**文書の抜粋:**
______

上田上葉さん - 「魂の脱植民地化」を読み解く

いろんな読み方があると思いますが、考えさせられることの多い論考です。 ぼくは安冨歩入門として読みました。 長い文章を読みやすくするために章立てしていますが、分け方やキーワードなどは上田さんの意図と異なるかもしれません。
1
前へ 1 2 ・・ 10 次へ
上田上葉 @waferwader

"あのひとはわたしに気がつきもしなかったわ。あなたはどうお思いになって? わたしは四年間一緒に暮らした人間ですよ。五歳の年から九歳の年までねえ。それだのに、あのひとはわたしの顔をおぼえてもいなかったわ"(『鏡は横にひび割れて』)

2012-05-03 02:31:16
上田上葉 @waferwader

"「子供というものは敏感なものなのよ」とミス・マープルは自分でうなずきながら言った。「まわりの者たちが想像もつかないほどいろんなことを感じるものだわ。傷つけられた気持ち、はねつけられたという感じ、のけ者にされているという感じ。"(『鏡は横にひび割れて』)

2012-05-03 02:35:20
上田上葉 @waferwader

"傷ついた心は、いろんな恩恵を与えてもらったからといって、なおるものではないわ。教育も代償にはならないわ。いい生活をさせてもらったり、収入を保証されたり、知的職業にたずさわらせてもらったり、したとしてもねえ。いつまでも胸の中でうずいているものなのよ」"(『鏡は横にひび割れて』)

2012-05-03 02:40:24

理解すれば救えるか?

上田上葉 @waferwader

犯人を唯一理解し愛していたのはその配偶者でしたが、悲劇を止めることはできません。理解し愛していたがゆえに、自分自身も地獄へ落ちるしかなくなります。(これは、人には人を救うことなどできない、ということを語り手が示唆しようとしてるようでもあり、興味深い。)

2012-05-03 02:45:43
上田上葉 @waferwader

(“破壊”の度合いによっては、死ぬよりほか、のがれ道のないという人もいるだろう。これについては、いろいろ思うところがあるがどうもうまく書けない。)

______

**提供データ:**
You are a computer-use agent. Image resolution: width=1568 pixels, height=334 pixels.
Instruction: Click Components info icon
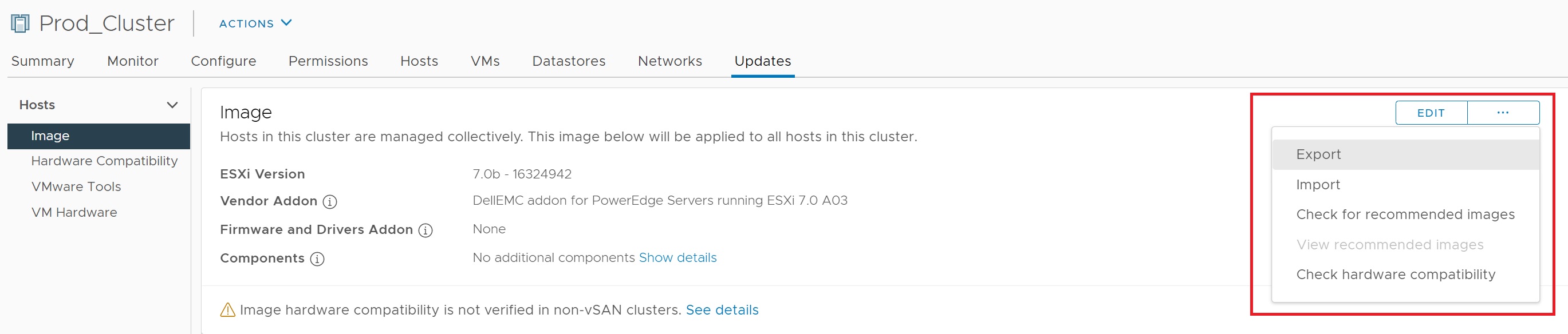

______

**やること:**
文書の抜粋のうち、「2012-05-03 02:40:24」という語句を含むところから始まり「るがどうもうまく書けない。)」で終わる部分を、一字も変えずに返してください。

**解答:**
2012-05-03 02:40:24

理解すれば救えるか?

上田上葉 @waferwader

犯人を唯一理解し愛していたのはその配偶者でしたが、悲劇を止めることはできません。理解し愛していたがゆえに、自分自身も地獄へ落ちるしかなくなります。(これは、人には人を救うことなどできない、ということを語り手が示唆しようとしてるようでもあり、興味深い。)

2012-05-03 02:45:43
上田上葉 @waferwader

(“破壊”の度合いによっては、死ぬよりほか、のがれ道のないという人もいるだろう。これについては、いろいろ思うところがあるがどうもうまく書けない。)